Прост замолкает. В глазах у него стоят слезы. Прокашлялся, на лоб упала длинная прядь светлых, заметно поседевших волос.
– Лиза, благодарение Господу, стала поправляться, а Леви совершенно обессилел. Лежал неподвижно между мной и Бритой Кайсой. В последнюю ночь ему вроде бы стало получше, голову повернул, раскинул руки, даже начал ногами брыкаться. А на дворе стужа смертная, один из самых холодных январских дней… Непроглядная темень, земля словно покрыта черным морозным туманом, даже звезд не видно. И его руки… он их складывал и раскидывал, складывал и раскидывал… Как этот шмель. Может, хотел улететь в этот черный туман. Я, конечно, пытался его удержать… но уже понял: он по пути туда. Движения становились все слабее и слабее, на губах выступила пена. Мы, Брита Кайса и я, по очереди вытирали эту пену, боялись, что она его задушит…Утром я завернул его тельце в простыню и держал в руках. Брита Кайса хотела его забрать, но у меня как судорога. Не могу разжать руки, и все тут. А она тянет к себе… мы чуть не подрались из-за мертвого мальчика, я не могу забыть этот ужас. Господь прибрал его, отнял у меня то, что я любил больше жизни… рассчитал, ударил туда, где всего больнее.
Прост замолкает, а мне почему-то очень стыдно. Неужели он поэтому подобрал меня? Тогда, на обочине? Неужели я чем-то напомнил ему умершего сына? Леви, о котором он тоскует до сих пор…
Прост тяжело ложится на спину. Вокруг его головы не унимаются шмели, они взлетают с бесчисленных полевых цветов и снова садятся. И я тоже ложусь. Мы лежим и молча смотрим, как по небу плывут легкие летние облака.
– Мы должны учиться у шмелей, – неожиданно произносит он.
Я кошусь на него. Что он хочет этим сказать?

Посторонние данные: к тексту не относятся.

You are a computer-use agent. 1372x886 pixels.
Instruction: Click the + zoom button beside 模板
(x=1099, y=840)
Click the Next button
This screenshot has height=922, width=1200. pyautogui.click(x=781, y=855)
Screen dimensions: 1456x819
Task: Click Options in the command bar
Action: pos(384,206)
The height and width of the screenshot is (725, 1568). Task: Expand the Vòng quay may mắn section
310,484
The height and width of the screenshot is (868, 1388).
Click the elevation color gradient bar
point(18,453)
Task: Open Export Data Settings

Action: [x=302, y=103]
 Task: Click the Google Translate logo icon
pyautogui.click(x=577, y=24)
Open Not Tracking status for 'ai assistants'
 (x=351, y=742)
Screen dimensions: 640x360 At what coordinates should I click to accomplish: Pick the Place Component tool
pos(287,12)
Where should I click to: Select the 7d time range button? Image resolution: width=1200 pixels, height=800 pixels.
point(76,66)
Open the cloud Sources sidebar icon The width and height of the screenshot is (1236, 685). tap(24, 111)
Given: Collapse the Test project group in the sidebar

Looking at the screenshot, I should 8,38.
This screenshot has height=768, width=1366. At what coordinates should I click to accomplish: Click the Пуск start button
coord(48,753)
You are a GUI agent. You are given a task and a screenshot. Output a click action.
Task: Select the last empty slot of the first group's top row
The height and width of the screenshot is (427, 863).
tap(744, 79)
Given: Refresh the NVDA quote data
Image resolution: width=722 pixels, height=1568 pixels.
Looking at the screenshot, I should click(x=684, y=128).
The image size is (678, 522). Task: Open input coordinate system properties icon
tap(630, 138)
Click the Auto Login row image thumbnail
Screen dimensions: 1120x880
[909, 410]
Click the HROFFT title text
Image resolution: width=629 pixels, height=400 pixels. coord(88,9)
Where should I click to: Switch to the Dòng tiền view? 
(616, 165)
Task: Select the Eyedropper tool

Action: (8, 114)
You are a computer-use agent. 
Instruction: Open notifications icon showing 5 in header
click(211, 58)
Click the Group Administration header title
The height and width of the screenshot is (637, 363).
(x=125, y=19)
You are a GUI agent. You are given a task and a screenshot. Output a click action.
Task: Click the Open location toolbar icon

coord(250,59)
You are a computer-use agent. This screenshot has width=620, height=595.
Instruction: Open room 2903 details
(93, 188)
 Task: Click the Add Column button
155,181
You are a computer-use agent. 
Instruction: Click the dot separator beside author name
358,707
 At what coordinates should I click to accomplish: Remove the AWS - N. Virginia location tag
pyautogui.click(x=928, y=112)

– Я научил тебя грамоте, Юсси. Ты теперь можешь и читать, и писать. Это прекрасно. Но что может быть прекраснее этого неумолчного, неутомимого жужжания… – Он упрямо чмокает погасшей трубкой, словно ищет в ней утешения. – Написанные слова очень важны… но что происходит, когда мы их произносим? Их надо расколоть, как глиняный горшок, разжевать, размягчить, снова превратить в глину, из которой они сделаны. А потом слепить опять, но уже не пером или карандашом, а голосовыми связками и губами. Вот тогда они обретают свою истинную мощь. – Прост довольно сильно хлопает ладонью по траве. – Вспомни апостолов. Апостолы – шмели Иисуса. Они летали, как шмели, с золотой пыльцой Иисусовых слов и опыляли пестики человеческих сердец. И представь – и в бесплодных горах, и в мертвой пустыне расцветали цветы волшебной, неземной красоты.
Я киваю, но пока не очень понимаю – куда он клонит?
– Да, я пишу свои проповеди, Юсси. Но в словах этих жизнь только теплится, они впервые оживают на кафедре, пройдя через мою гортань. Я леплю их заново губами и дыханием. Человеческие уста… мои уста, твои уста, Юсси…только через человеческие уста, через произнесенное слово спасется мир. Уста, рождающие живое слово.
Да, это правда, думаю я. Конечно, так и есть.
– И еще вот что… – Он, не вставая, выбивает трубку, поворачивает голову и смотрит на меня, лукаво и пристально. – Как же ты найдешь себе жену, если будешь все время молчать?
Я краснею. Конечно же, он заметил мои тоскливые взгляды, когда я смотрю на женскую половину в церкви. Я встаю и с яростью прихлопываю овода. На рубахе остается желтоватый след.